Stereotactic radiosurgery (SRS) has become an important treatment option for patients with intracranial meningiomas. The author reviews the 12-year experience at a single institution and discusses the relative strengths and weakness of this management approach.

Methods

Between January 1990 and December 2002, 330 patients (with 356 tumors) underwent radiosurgery for intracranial meningiomas. One hundred thirty-eight patients (42%) harbored recurrent/residual tumors after having already undergone resection; 192 patients (58%) underwent radiosurgery as primary treatment. The majority of patients (70%) harbored skull base tumors. The median tumor volume was 7.3 cm3 (range 0.5–50.5 cm3). The median tumor margin dose was 16 Gy (range 12–20 Gy). In 278 patients with 297 lesions the mean clinical and imaging follow-up period was 43 months (range 2–138 months).
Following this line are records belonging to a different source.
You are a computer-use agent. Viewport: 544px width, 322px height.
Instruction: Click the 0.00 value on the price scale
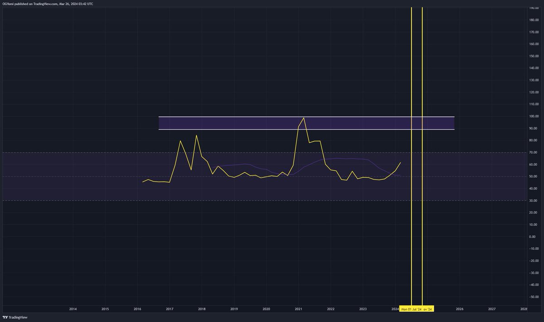[x=532, y=237]
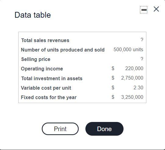Click the Variable cost per unit label
The height and width of the screenshot is (150, 165).
[x=46, y=88]
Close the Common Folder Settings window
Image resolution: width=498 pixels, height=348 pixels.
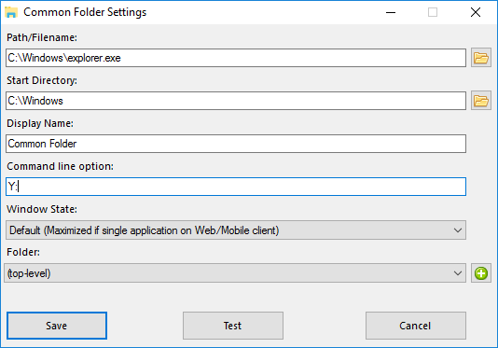pos(476,12)
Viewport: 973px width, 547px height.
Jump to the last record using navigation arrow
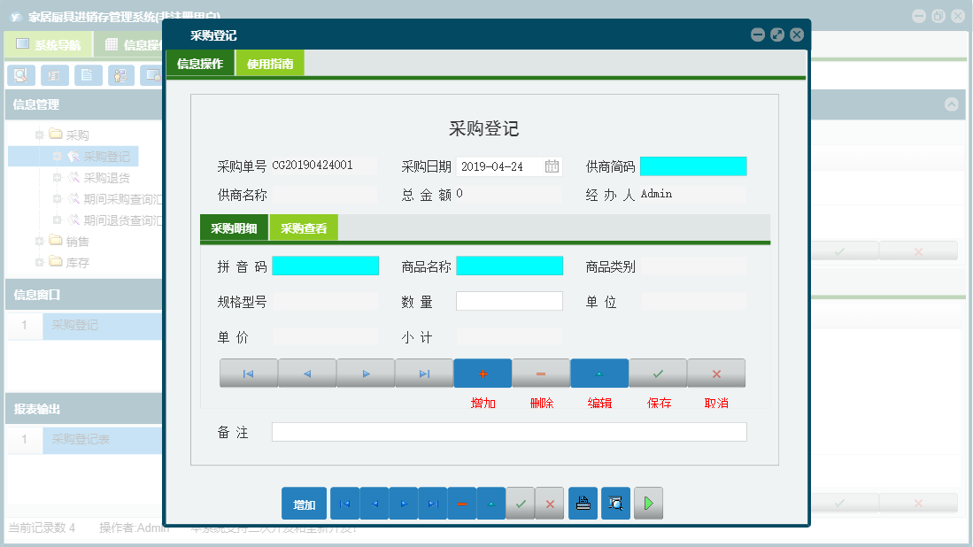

Two hundred seventy-eight tumors (94%) remained stable or decreased in size, and 19 tumors progressed in size. Factors associated with progression were tumor histological type and prior surgery. Treatment-related complications occurred in 8% of the patients and included cranial neuropathies, symptomatic edema, cyst formation, and stenosis of the internal carotid artery. In three patients (1%) tumor dedifferentiation was noted after SRS.

Conclusions

Radiosurgical treatment of meningioma is safe and it has become the primary treatment for patients with small skull base tumors. Further study is needed to determine the long-term tumor control rates after such treatment, especially for patients treated with doses of 14 Gy or less.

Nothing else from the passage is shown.